The self-proclaimed “Special One” has managed giants all across the continent. As it became increasingly apparent the Portuguese manager was set to take the reins of England’s most financially capable club, many expected Mourinho to spend excessively and win effortlessly.
In truth, Mourinho’s Manchester United are still very much in the transition phase of the project constructed by the former Real Madrid and Inter Milan manager.
Despite only being defeated nine times in United’s 64 games in all competitions and the celebration of three trophies, on the surface Mourinho looks to have had a very successful debut campaign at Old Trafford. However, scratch under the surface of United’s team and you find struggles, particularly at home.
Mourinho’s unveiling in the North West led to expectations being proliferated. Following a high spending summer which included the arrival of world record signing Paul Pogba, many pundits and fans believed United would be sit at the summit of what was anticipated to be a very competitive Premier League.
Quite simply, if Manchester United hadn’t of drawn 15 games this season, they would have been challenging for the title.
If we delve into the statistics, they make for interesting reading. United conceded the second least amount of goals (29) in the Premier League. Only Tottenham conceded less (26). Manchester United conceded 12 of these goals at home, and whilst they conceded more goals away from home, more draws were played out at home.
Nine of the 15 draws United suffered were at Old Trafford, which is remarkable when considering how the season had the potential to play out if one or two more goals were scored. With an average of 55% possession, its clear Mourinho encouraged an offensively, possession based brand of football which stems from a defensive solidarity.
It’s intriguing when investigating the source of United’s conceded goals. Despite a possession based philosophy, United didn’t concede a single goal in a responsive counter attack.
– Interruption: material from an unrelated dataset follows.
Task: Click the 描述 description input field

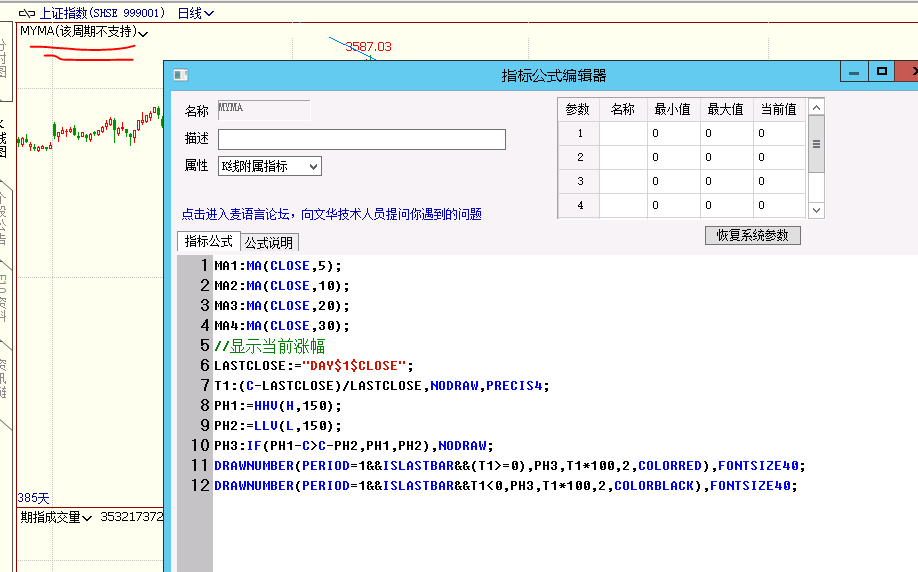Action: coord(361,139)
Set pieces and open play goals were a regular thorn in United’s game.
What’s more intriguing is when you compare these defensive frailties with Mourinho’s Premier League winning Chelsea side only two years previous. Goals conceded from set pieces exactly emulate the number of goals Chelsea conceded in their title winning season. However, unlike United, Chelsea conceded more goals from open play and won the division. Quite staggering.
“So, is this a question of Manchester United being unlucky?”
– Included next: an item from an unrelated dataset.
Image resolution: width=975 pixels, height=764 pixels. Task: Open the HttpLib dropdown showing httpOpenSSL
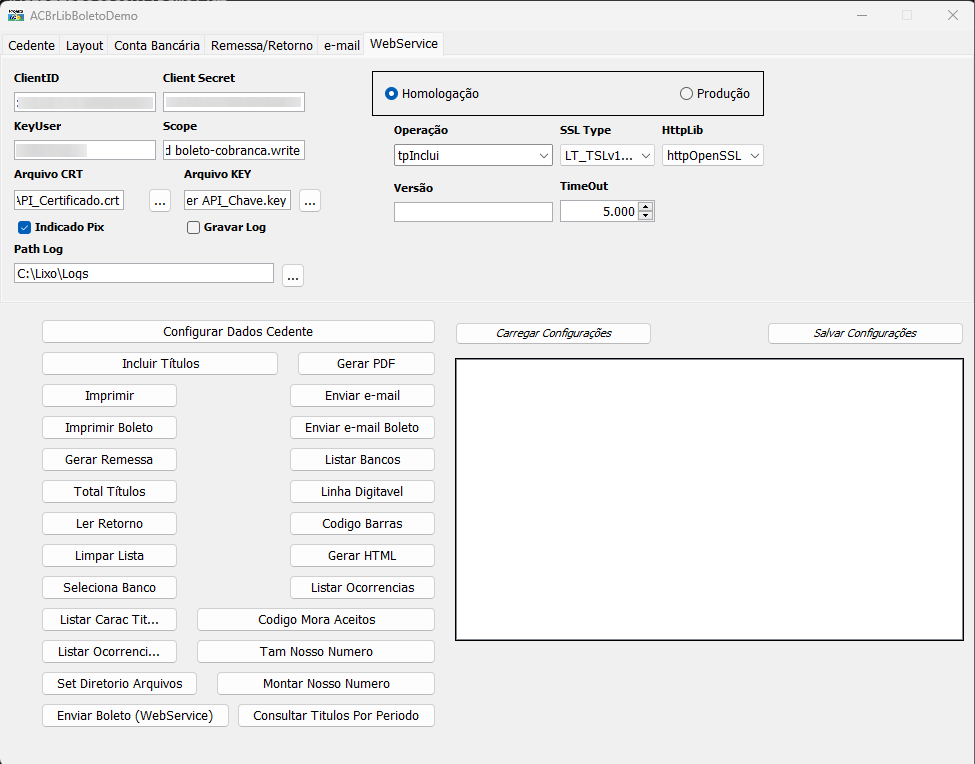coord(713,155)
Well, Manchester spent significantly higher than Mourinho’s title winners down south. There are direct similarities in respect to the footballing philosophy deployed and goals conceded. However, 54 goals scored is considerably less than any other team in the top six this term. Under Mourinho, United have average 1.64 goals a game. Interestingly, United scored more goals, on average, under David Moyes…
When you throw into the equation the high calibre of signings brought to the club by Mourinho, Mkhitaryan, Ibrahimovic and Pogba, the blunt attacking force becomes unimaginable. These players should, quite simply, be scoring goals. In Ibrahimovic’s defence, he has converted 17 of United’s 54 league goals. For a player of 35, that’s incredible going.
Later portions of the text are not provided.